RECORD SET ::

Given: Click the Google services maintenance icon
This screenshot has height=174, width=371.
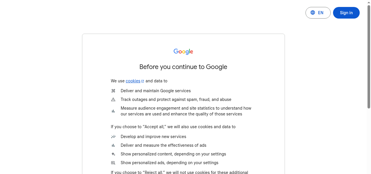Looking at the screenshot, I should click(x=113, y=91).
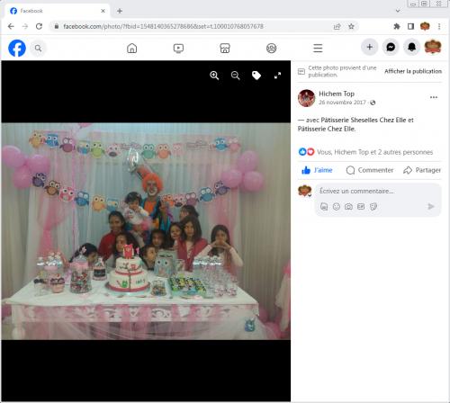The height and width of the screenshot is (403, 450).
Task: Go to Facebook Watch video icon
Action: [178, 48]
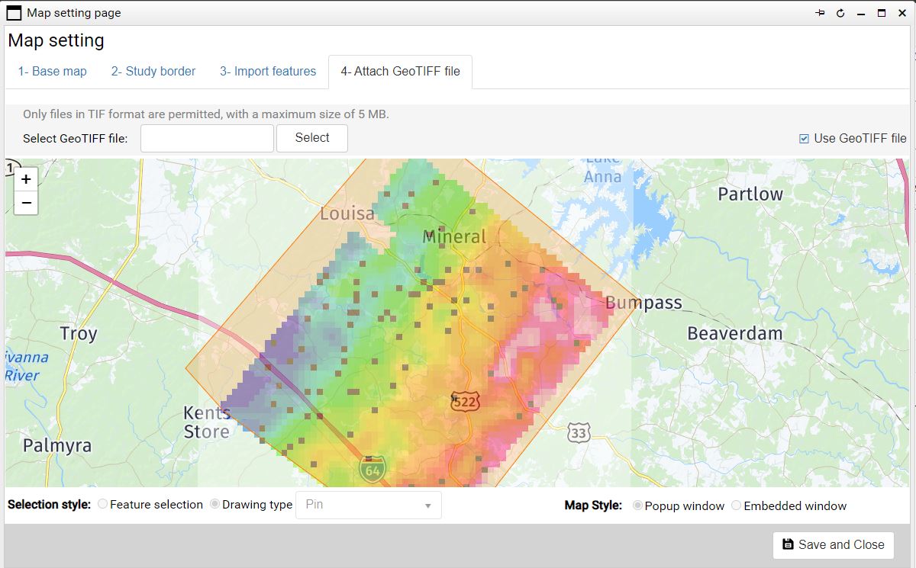
Task: Click the Interstate 64 shield on map
Action: 372,470
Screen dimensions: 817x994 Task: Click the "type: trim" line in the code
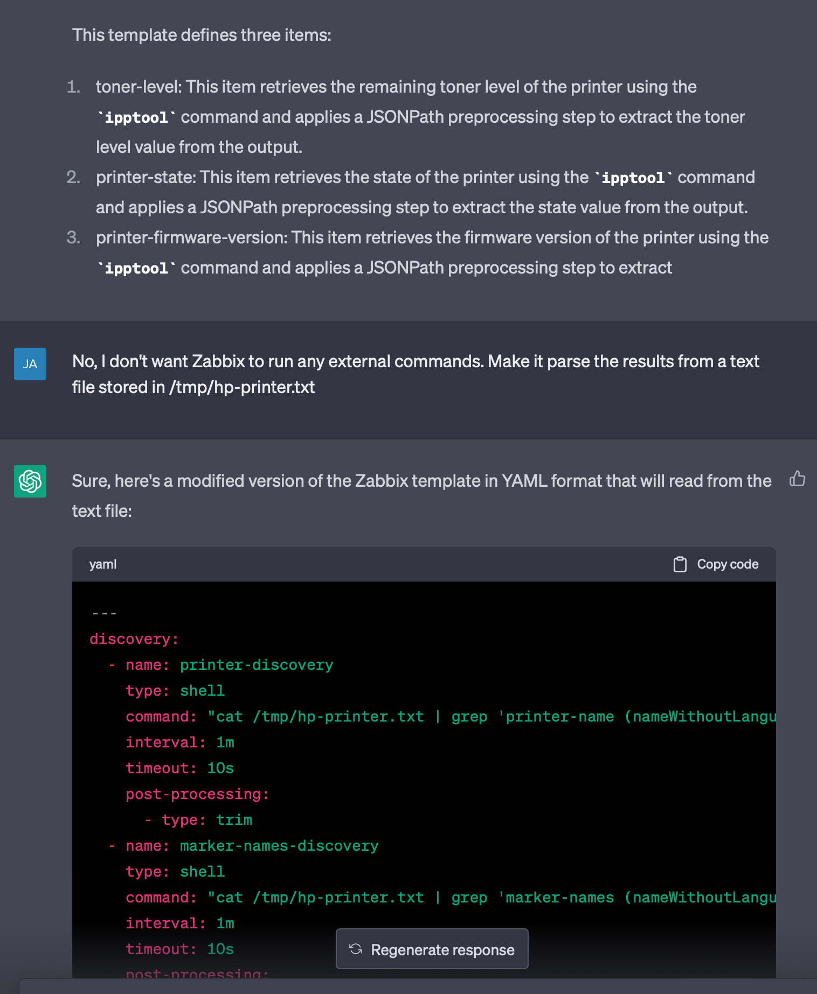click(x=206, y=820)
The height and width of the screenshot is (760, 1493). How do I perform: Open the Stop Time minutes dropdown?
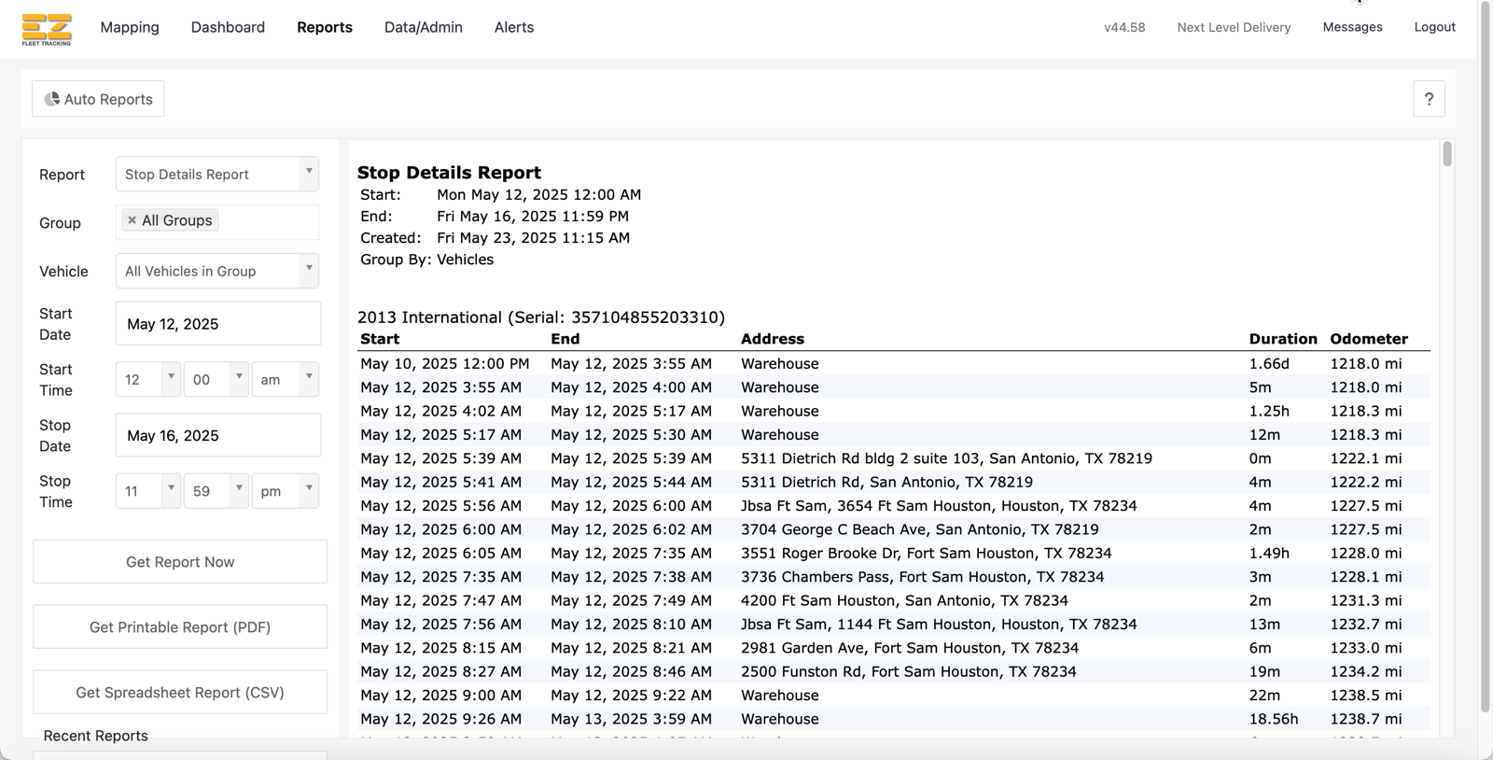(x=216, y=491)
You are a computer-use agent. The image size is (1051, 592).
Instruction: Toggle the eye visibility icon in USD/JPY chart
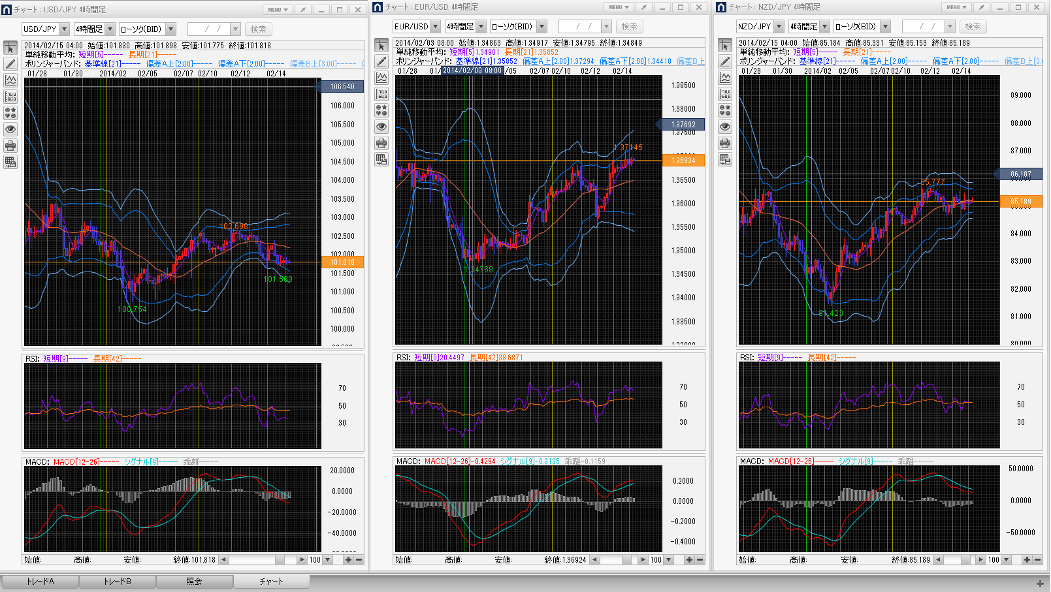click(x=10, y=129)
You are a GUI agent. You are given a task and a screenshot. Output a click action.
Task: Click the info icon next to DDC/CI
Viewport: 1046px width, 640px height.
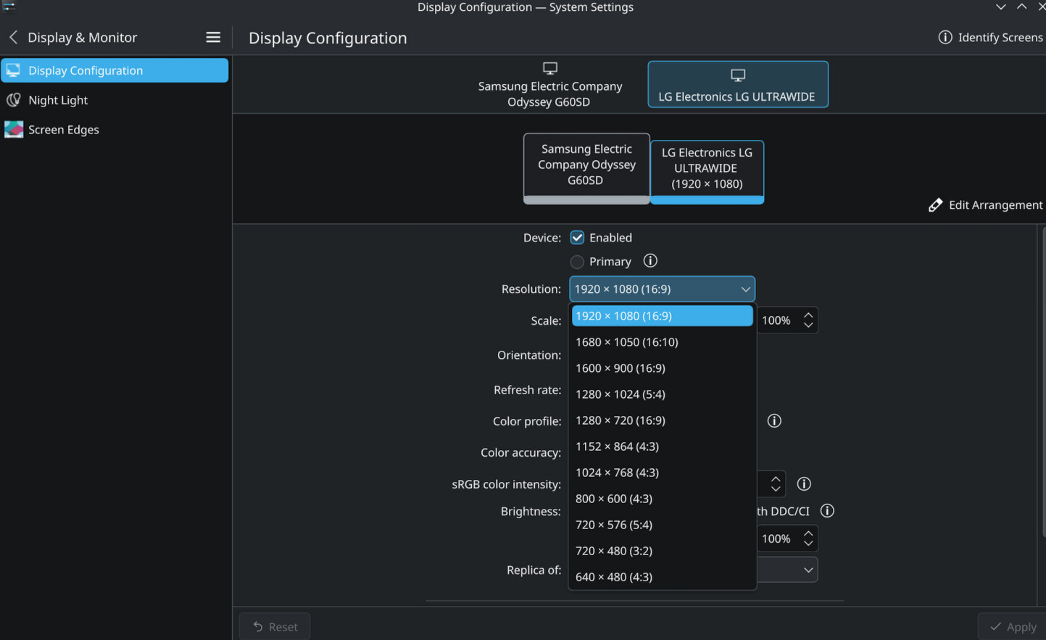click(x=827, y=511)
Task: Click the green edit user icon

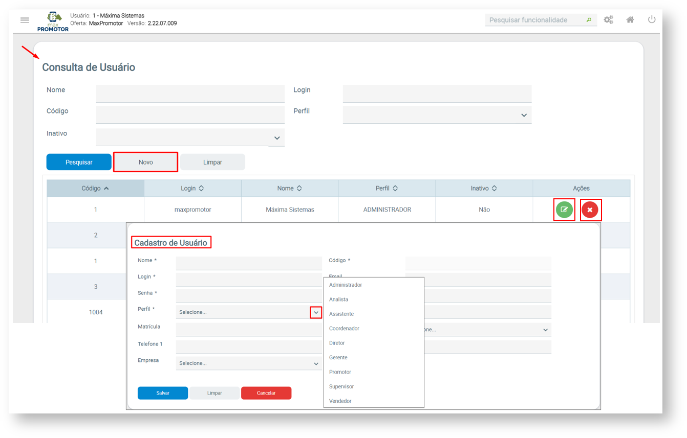Action: pos(564,210)
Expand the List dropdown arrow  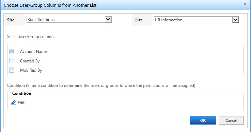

TRY IT :: Search the records above for the word "agent" and give the number of lines where it occurs, nothing else.

SOLUTION TO THIS PROBLEM :: 2